» **What to do**
When the string "computer" appears in a line of the records, show the whole line.

::: Records

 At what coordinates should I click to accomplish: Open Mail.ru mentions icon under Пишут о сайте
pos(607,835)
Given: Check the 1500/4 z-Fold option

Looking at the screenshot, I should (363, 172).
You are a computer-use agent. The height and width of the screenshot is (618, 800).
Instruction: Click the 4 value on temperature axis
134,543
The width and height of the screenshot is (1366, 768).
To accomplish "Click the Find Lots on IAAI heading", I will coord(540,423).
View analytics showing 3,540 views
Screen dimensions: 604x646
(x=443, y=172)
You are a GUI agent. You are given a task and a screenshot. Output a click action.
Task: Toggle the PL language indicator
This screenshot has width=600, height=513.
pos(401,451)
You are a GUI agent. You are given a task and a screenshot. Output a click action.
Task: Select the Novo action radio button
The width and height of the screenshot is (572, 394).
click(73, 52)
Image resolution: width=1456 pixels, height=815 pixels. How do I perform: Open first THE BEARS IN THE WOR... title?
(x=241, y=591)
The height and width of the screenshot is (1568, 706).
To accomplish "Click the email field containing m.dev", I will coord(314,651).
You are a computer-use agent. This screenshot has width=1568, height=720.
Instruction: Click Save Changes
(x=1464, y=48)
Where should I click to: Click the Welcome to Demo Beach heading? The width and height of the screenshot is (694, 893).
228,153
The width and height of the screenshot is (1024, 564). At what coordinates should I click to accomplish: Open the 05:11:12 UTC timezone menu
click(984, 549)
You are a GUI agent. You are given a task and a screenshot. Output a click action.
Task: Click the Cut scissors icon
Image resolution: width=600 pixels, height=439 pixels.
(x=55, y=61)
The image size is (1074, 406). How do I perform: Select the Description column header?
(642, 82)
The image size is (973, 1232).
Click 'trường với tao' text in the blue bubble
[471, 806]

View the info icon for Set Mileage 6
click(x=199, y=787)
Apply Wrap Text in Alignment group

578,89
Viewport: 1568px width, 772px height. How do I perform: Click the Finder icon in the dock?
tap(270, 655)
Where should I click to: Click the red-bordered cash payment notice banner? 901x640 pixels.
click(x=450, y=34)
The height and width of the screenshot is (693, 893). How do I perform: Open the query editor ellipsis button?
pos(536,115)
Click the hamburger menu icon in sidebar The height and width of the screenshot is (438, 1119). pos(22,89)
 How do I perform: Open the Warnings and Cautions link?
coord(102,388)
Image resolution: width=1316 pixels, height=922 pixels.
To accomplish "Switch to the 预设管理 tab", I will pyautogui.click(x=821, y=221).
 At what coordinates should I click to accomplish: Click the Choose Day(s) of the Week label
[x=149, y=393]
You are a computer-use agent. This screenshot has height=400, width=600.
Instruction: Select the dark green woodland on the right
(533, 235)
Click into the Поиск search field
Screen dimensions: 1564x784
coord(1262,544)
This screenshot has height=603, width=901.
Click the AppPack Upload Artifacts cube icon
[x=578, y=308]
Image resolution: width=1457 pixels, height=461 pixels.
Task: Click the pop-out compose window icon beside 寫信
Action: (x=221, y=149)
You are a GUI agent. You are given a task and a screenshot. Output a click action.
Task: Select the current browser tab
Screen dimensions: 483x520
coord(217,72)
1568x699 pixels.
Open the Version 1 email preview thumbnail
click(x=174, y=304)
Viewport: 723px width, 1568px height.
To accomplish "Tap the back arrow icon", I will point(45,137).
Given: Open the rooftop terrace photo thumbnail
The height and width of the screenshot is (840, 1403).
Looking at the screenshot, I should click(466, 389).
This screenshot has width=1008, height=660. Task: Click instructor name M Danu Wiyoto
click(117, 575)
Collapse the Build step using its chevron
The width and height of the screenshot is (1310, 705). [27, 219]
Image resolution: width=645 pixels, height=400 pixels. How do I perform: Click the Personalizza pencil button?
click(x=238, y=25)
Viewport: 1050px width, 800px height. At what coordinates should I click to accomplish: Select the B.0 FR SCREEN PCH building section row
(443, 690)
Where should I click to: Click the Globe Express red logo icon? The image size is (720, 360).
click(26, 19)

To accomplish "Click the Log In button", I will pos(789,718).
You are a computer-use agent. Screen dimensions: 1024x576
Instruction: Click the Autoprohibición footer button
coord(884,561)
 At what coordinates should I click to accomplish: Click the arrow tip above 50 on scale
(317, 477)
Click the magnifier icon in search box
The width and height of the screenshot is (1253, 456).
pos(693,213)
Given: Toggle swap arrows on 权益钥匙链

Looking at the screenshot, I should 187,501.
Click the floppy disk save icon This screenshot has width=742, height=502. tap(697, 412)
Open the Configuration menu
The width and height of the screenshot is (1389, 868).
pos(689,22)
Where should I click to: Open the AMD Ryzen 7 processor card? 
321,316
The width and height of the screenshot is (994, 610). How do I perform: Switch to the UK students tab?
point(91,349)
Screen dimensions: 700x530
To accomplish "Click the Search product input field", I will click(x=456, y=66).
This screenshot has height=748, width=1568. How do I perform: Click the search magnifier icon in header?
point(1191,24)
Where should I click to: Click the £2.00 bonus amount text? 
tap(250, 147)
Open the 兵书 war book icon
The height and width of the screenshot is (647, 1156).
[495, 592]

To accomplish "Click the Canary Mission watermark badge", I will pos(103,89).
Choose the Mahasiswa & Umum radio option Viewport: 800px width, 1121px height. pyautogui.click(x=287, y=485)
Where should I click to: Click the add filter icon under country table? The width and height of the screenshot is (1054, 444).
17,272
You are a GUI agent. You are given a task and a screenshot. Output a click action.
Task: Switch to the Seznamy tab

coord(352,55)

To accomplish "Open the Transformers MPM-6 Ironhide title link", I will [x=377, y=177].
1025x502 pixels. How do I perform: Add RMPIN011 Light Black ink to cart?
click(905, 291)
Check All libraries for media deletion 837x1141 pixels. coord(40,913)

::::::

» **Result**
You are a computer-use agent. The height and width of the screenshot is (618, 800).
You are a computer-use agent. This screenshot has width=1568, height=720.
You are a computer-use agent. This screenshot has height=400, width=600.
You are a computer-use agent. Screen dimensions: 1024x576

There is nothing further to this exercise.